- Born: July 26, 1970 (age 55)
- Origin: Miyazaki, Japan
- Genres: Electronica, rock
- Occupation(s): Musician, composer
- Instrument(s): Piano, melodica, organ
- Labels: Innocent Record

= Ino Hidefumi =

Japanese musician

Ino Hidefumi (猪野 秀史, Ino Hidefumi) is a Japanese jazz, and electronic musician. He releases his music solely on Innocent Record, a label he created with the concept of "One label, one artist.”

== Early life ==

Ino was born in Nobeoka, Miyazaki Prefecture, Japan in 1970. He began to learn the piano around age 5 when his mother took him to a piano class on the pretext of going to a local sweet shop. During his time in secondary school at Totoro Junior High in Nobeoka, he specialised in brass instruments in the school's symphonic band. After graduating from Kobayashi Prefectural High School in Nobeoka he took two years out, during which he spent attending a university preparatory school in Fukuoka and frequenting the cinemas and second hand records shops. For a time Ino also attended a vocational school for piano tuners. Whilst working at various in places in Fukuoka such as offices, a clothes shop, and food stalls & coffee shops in Nagahama, he created a band dedicated to 60s music in which he took on vocals as well as playing keyboard.

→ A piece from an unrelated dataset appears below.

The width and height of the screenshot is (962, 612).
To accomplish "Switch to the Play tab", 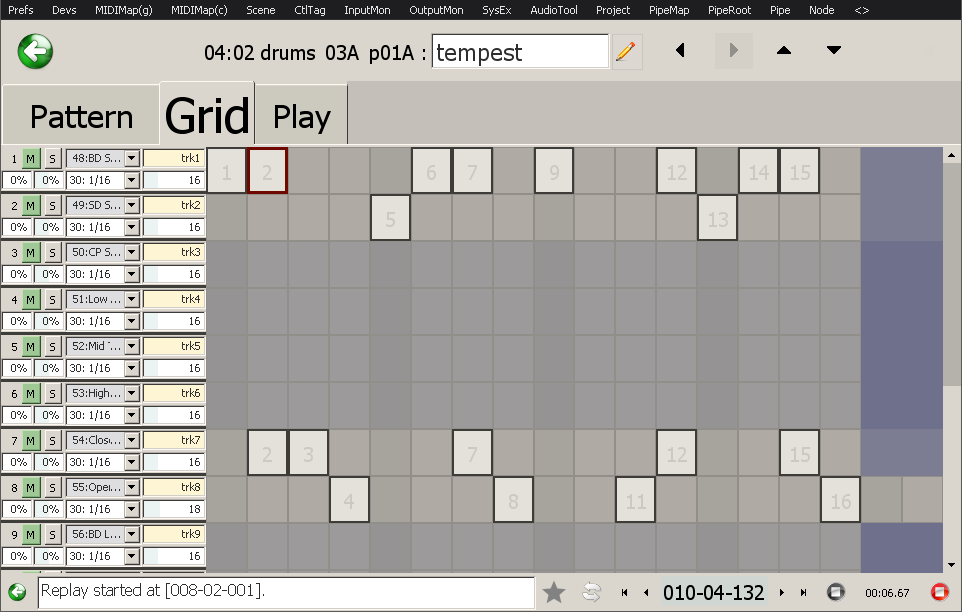I will click(301, 117).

In his mid twenties Ino begun to start [started] professionally producing music on his own. At 30 years old he headed up to Tokyo with no guarantees of employment. In an interview he commented, "Though working as a salary-man in Fukuoka was comfortable, it wasn't what I wanted to do nor the way I truly wanted to live my life." He took all the music he had ever created to a record company but was turned away. On May 1, 2002 in Ni-Chome, Ebisu, Tokyo Ino founded Cafe Tenement and "innocent record", which he made his base from which to broadcast his music to the world.

== Innocent record ==

On December 24, 2004 Ino set up an "innocent record" music label to release his music, under the concept of "One Label, One Artist." The label name came from a pun created by Yasuharu Konishi, at that time a frequent customer of Tenement, who commented that in French "Ino-san" sounded like "innocent." The same year Ino released a vinyl of music based on melodies made using a rhodes piano. Since then, all of his singles to date have been released as part of a vinyl series. In 2006 he released his first album, "Satisfaction." In October 2012 Ino released his fourth album, entitled "KALEIDOSCOPIC." Several of his records have charted on Oricon, with The Force of Exotic peaking at number 70.

== Live performances ==
Though Ino creates all of his music part by part using step recording followed by a mixdown process, for his performances he reproduces all of the music live*. As part of his "INO Hidefumi LIVE SET" national tour, he performs at open-air festivals and other various events.

== Discography ==

=== Albums ===
- Satisfaction(2006)
- Living Message(2008)
- INOCOLOGY(2009)
- KALEIDOSCOPIC(2010)
- New Morning(2013)
- SONG ALBUM(2018)

=== EP ===
- The Force of Exotic(2007)

=== Vinyl ===
- Billie Jean(2005)
- Spartacus(2005)
- Pillow Talk(2005)
- Solid Foundation(2006)
- +2°C(2007)
- Serendipity(2008)
- Suicide Is Painless(2008)

=== DVD ===
- Ino Hidefumi Live Set(2008)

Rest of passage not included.